If you make that search, check the list for the Reynolds data; it should be there.
3.3. Web Interface
Many sites that serve one OPeNDAP dataset also serve others. The OPeNDAP web interface (if it is enabled by the site) allows you to check the directory structure for other datasets. For example, we will look at the Reynolds data we saw previously: http://test.opendap.org/dap/data/nc/sst.mnmean.nc.gz.html
If we use the same URL, but without the file name at the end, we can browse the directory of data: http://test.opendap.org/dap/data/nc/
The OPeNDAP server checks to see whether the URL is a directory, and if it is, it generates a directory listing:
You can see from the directory listing that the monthly mean dataset that we have been looking at is accompanied by a host of other datasets. The site you are looking at is our test data sit. We use these datasets to run many of our nightly tests. All of the files in the the /data/nc directory are stored in NetCDF files; other directories under /data hold data stored in other file types.
4. Further Analysis
This guide is about forming an OPeNDAP URL. After you have figured out how to request the data, there are a variety of things you can do with it. (OPeNDAP software mentioned here is available from the OPeNDAP Home Page.)
- Use a generic web client like geturl (a standard part of the OPeNDAP software) or free programs such as wget, curl or Chrome to download data into a local data file.

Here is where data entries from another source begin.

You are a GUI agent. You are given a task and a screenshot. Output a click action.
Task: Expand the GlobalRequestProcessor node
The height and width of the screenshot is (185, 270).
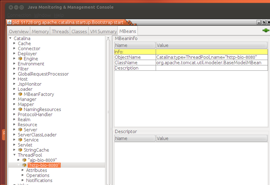tap(14, 74)
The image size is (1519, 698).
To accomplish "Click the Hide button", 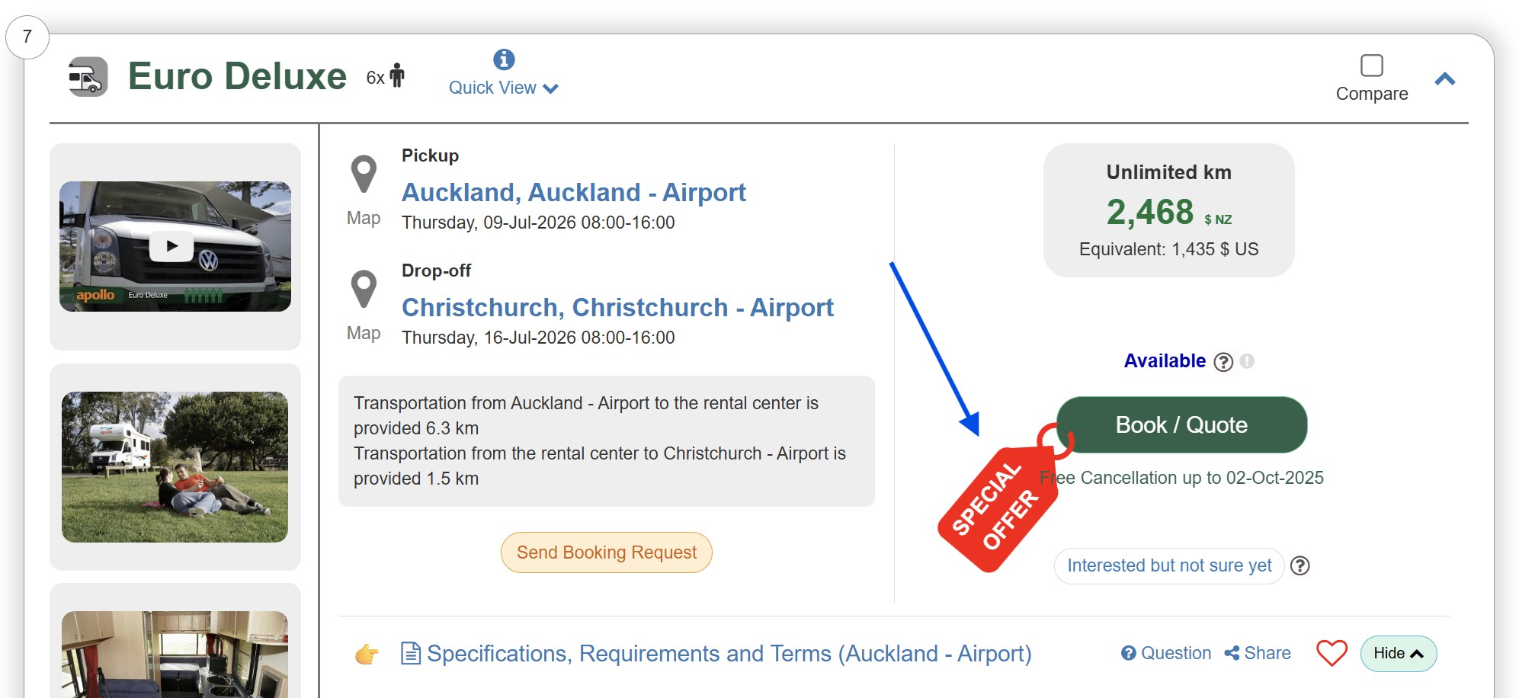I will (x=1398, y=653).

To be able to use the data further, you will probably want to download the data using one of alternative response types like the ASCII version (by using the .ascii suffix on the URL, as in the examples shown above) or GeoTIFF, NetCDF3, Jpeg2000, etc., using the suffix appropriate for those formats.
- Any tool that uses the Java- or C-NetCDF API will work with OPeNDAP. For example, Matlab has built-in support for OPeNDAP; Matlab supported NetCDF calls can be used with DAP datasets. Other tools that are built on NetCDF API also read data from OPeNDAP servers. A free tool similar to Matlab, GNU Octave, is also supported. The R Project for Statistical Computing can also read data from OPeNDAP servers. The Ferret and GrADS free data analysis packages both support OPeNDAP. You can use these for down loading OPeNDAP data and for examining it afterwards. (There are limitations. For example, Ferret may not be able to read datasets served as Sequence data.)
- Other tools, that are Java NetCDF compliant, also function with OPeNDAP clients; for example, IDV and Panoply.
- If you have written a C NetCDF or Java NetCDF compliant data analysis program, you can probably read data from OPeNDAP servers.
The use of these clients, like the ways in which you can analyze the data you find, is beyond the scope of this document.